TASK TO CARRY OUT. Write out the entries below exactly as they stand. Skip every image.

(THE RECORDS Opens)

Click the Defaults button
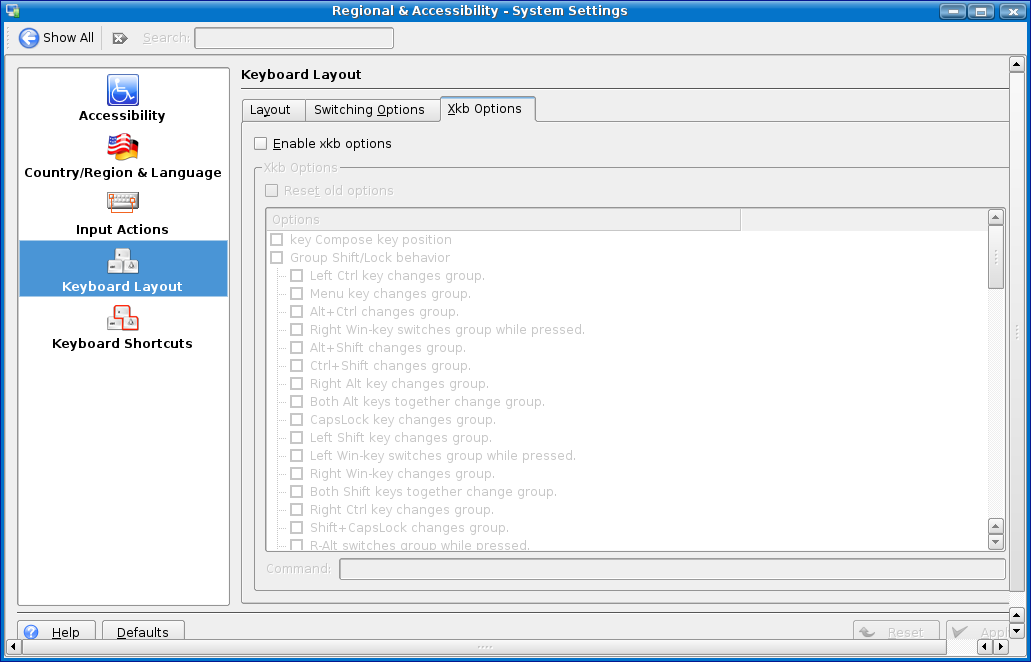This screenshot has width=1031, height=662. coord(143,632)
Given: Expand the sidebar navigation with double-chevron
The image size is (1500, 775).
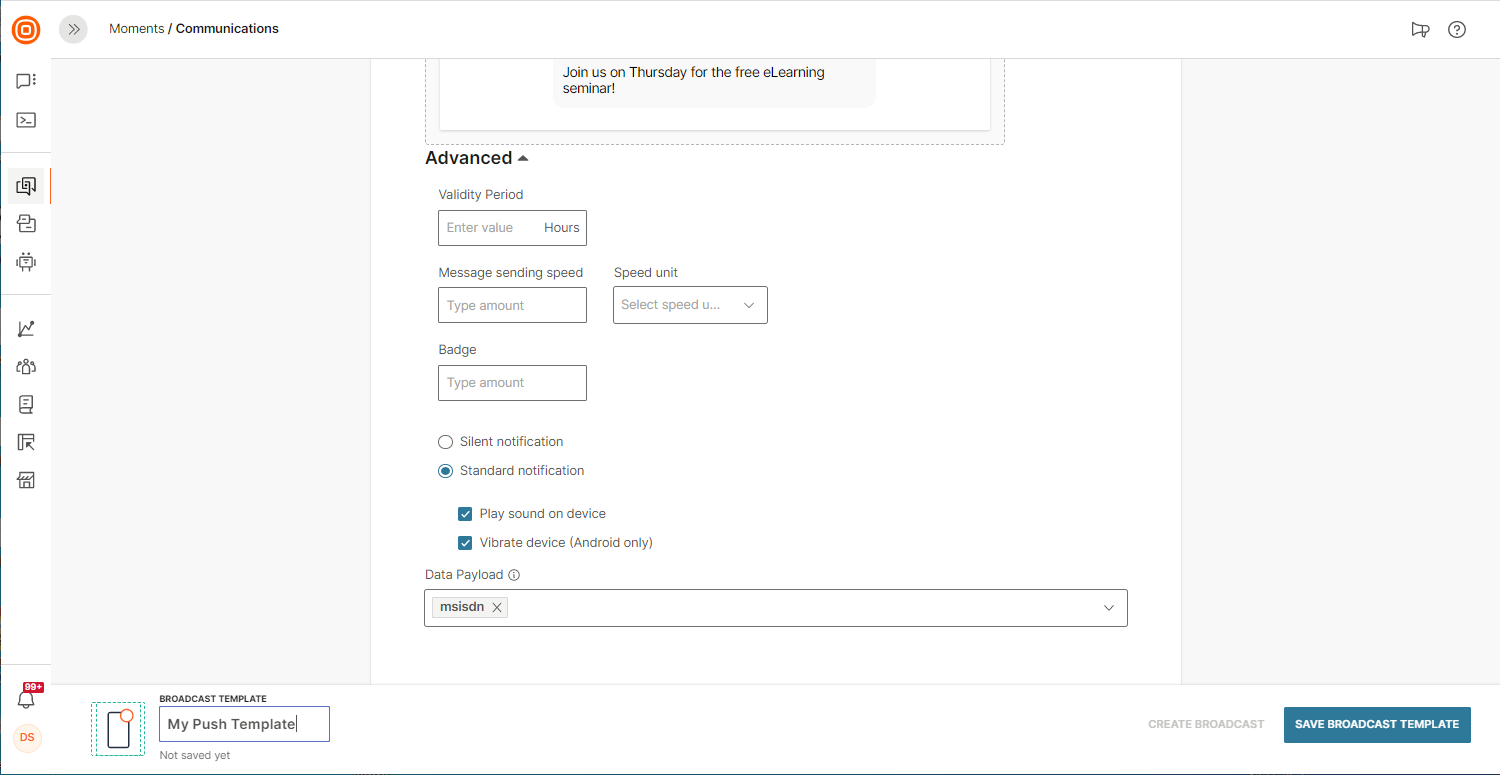Looking at the screenshot, I should (73, 30).
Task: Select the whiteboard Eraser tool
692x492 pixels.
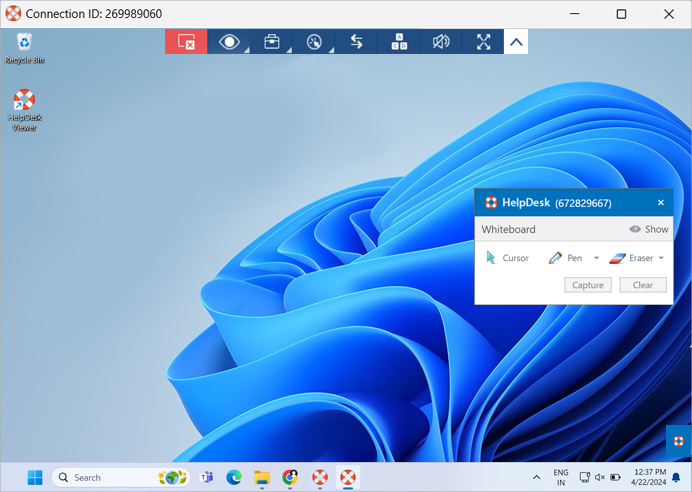Action: coord(631,258)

(THE RECORDS Closes)

RESULT FOR THIS EXERCISE.
Click the Defaults button
This screenshot has width=1031, height=662. coord(143,632)
Given: Expand the sidebar navigation with double-chevron
The image size is (1500, 775).
Looking at the screenshot, I should (73, 30).
Task: Select the whiteboard Eraser tool
692x492 pixels.
Action: coord(631,258)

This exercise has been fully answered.